Meeting hosts only admit guests that they know to the Zoom meeting. Hence, you’re highly encouraged to use your USC account to sign into Zoom.

If you’re an outside visitor, please provide your: Full Name, Title and Name of Workplace to (nlg-seminar-host(at)isi.edu) beforehand so we’ll be aware of your attendance. Also, let us know if you plan to attend in-person or virtually.

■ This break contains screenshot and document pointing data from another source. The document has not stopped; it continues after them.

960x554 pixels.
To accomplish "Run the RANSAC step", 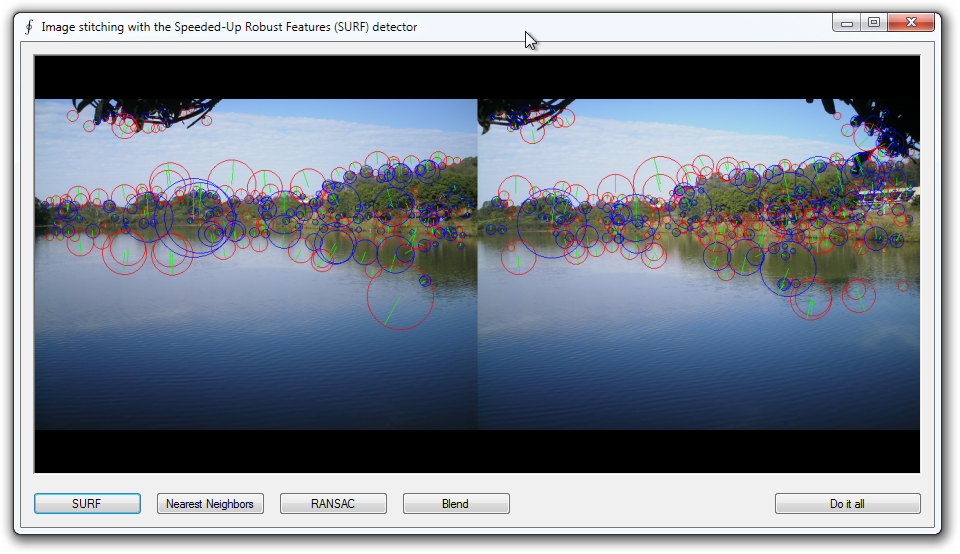I will pos(333,504).
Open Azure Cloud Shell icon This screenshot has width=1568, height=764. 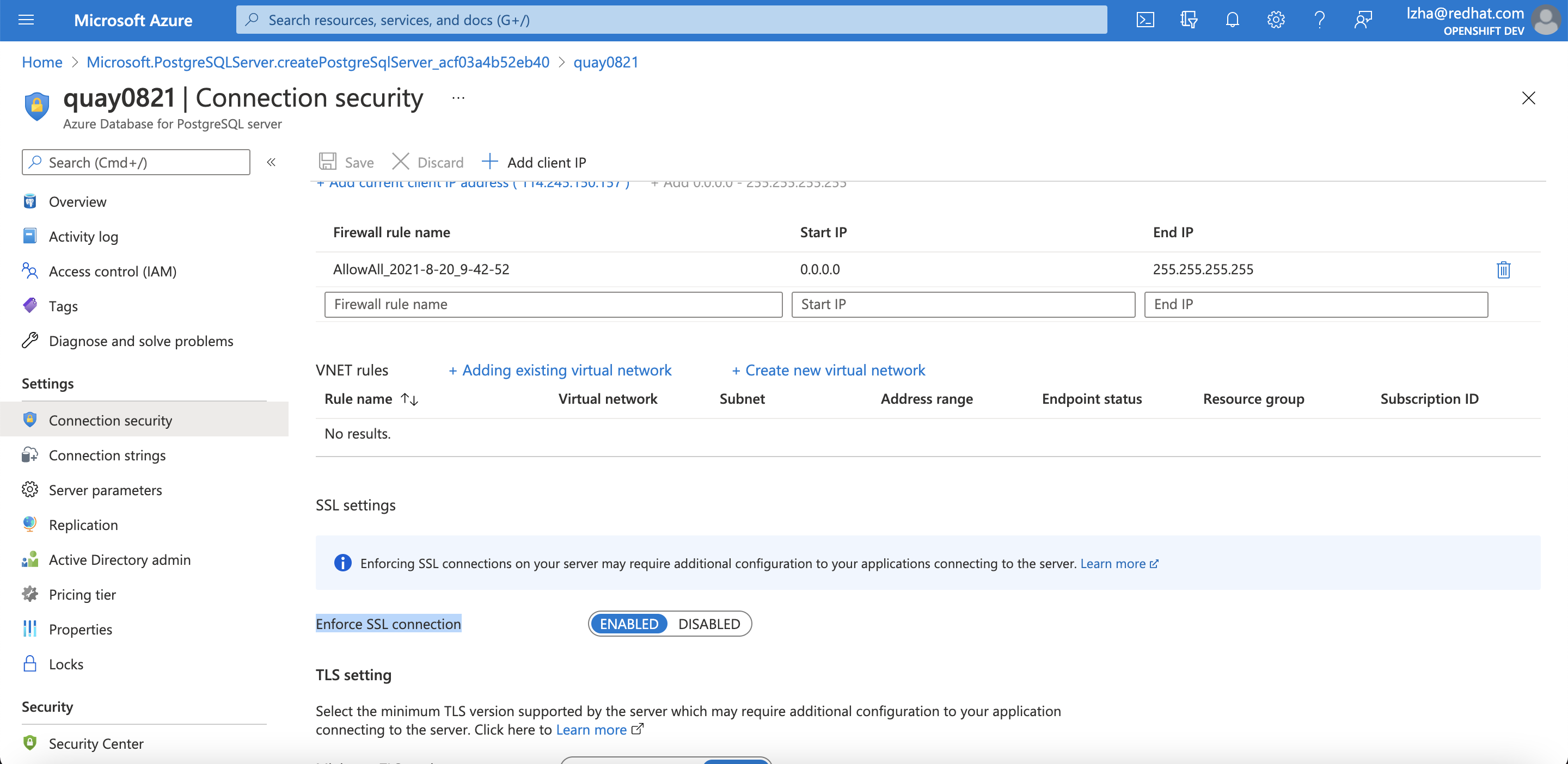(x=1145, y=20)
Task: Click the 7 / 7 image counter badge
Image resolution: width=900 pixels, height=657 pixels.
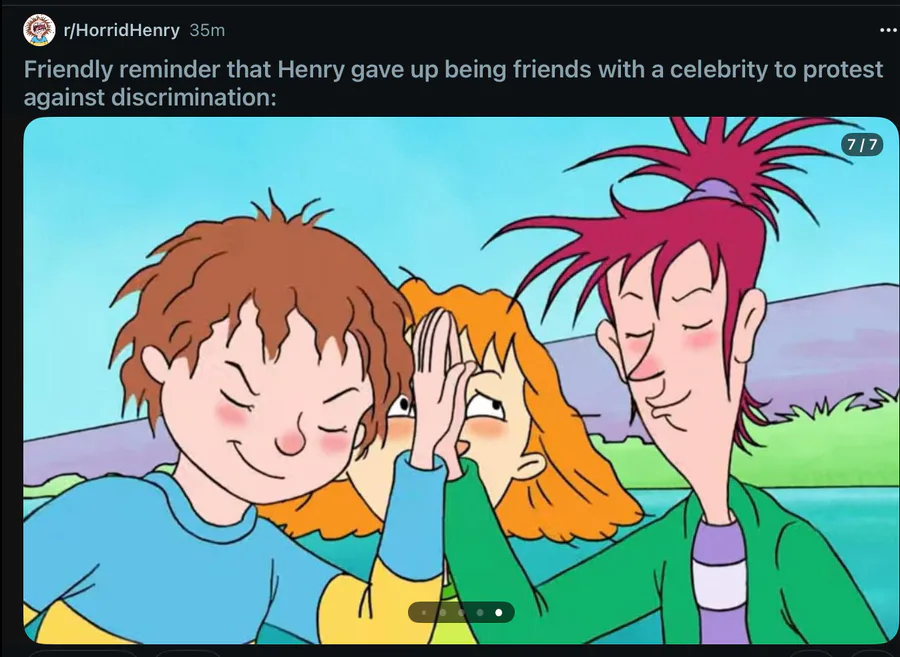Action: click(862, 144)
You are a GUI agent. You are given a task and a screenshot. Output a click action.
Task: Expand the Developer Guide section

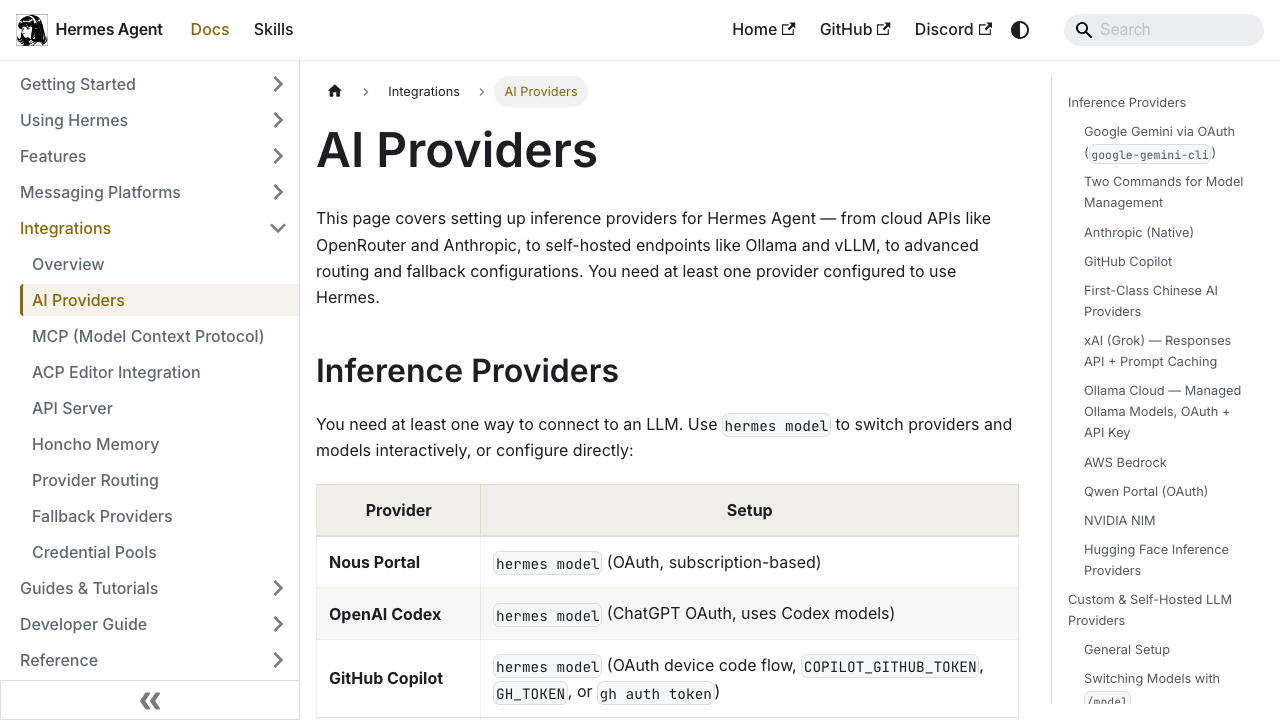point(278,624)
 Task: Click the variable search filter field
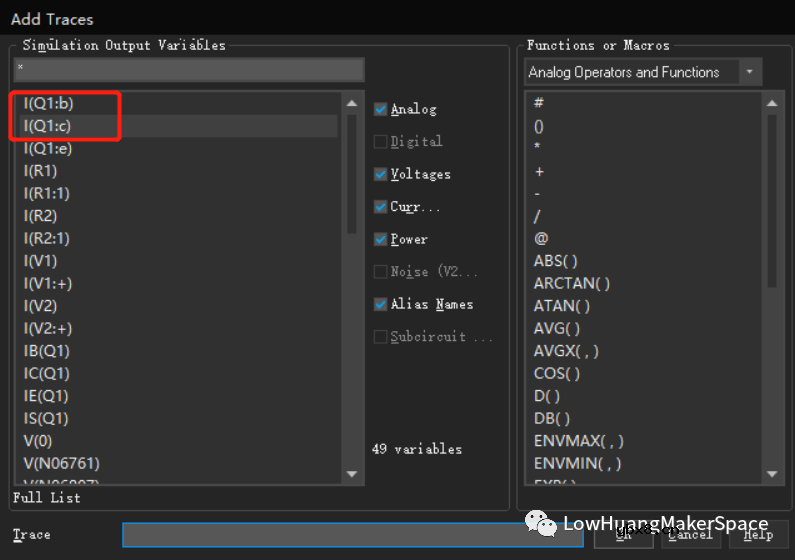tap(189, 69)
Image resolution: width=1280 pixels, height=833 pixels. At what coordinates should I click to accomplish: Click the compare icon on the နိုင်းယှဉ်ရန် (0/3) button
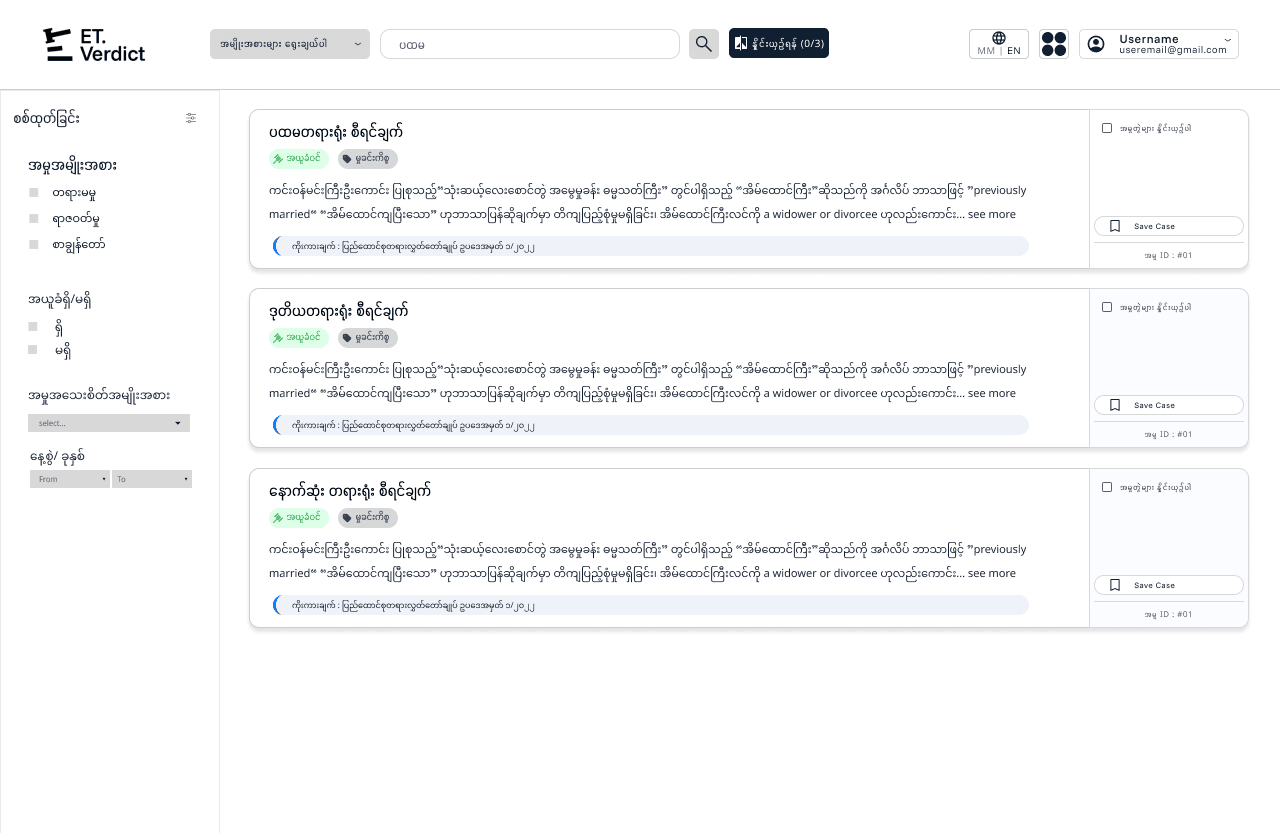click(741, 43)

For more information on the NL Seminar series and upcoming talks, please visit:

https://nlg.isi.edu/nl-seminar/

Hosts: Jon May and Justin Cho

Large language models like Alpaca and GPT-3 generate coherent texts but sometimes lack commonsense, yet improving their commonsense via fine-tuning is resource expensive in terms of both data and computation. In this talk, I’ll present BOOST, a resource-efficient framework that steers a frozen Pre-Trained Language Model (PTLM) towards more reasonable outputs. This involves creating an interpretable and reference-free evaluator that assigns a sentence with a commonsensical score which grounds the sentence to a dynamic commonsense knowledge base. Using this evaluator as a guide, we extend the NADO controllable generation method to train an auxiliary head that improves the PTLM’s output. Our framework was tested on various language models, including GPT-2, Flan-T5, and Alpaca-based models. On two constrained concept-to-sentence benchmarks, human evaluation results show that BOOST consistently generates the most commonsensical content. Finally, I will demonstrate how ChatGPT outputs are different from and sometimes less favored than our outputs.

Speaker Bio

Yufei Tian is a CS PhD student at UCLA advised by Prof. Nanyun (Violet) Peng. Her research is centered around creative and controllable text generation, machine reasoning and its interaction with cognitive science, as well as designing evaluation metrics for open-ended NLG tasks. She is supported by the UCLA-Amazon fellowship program.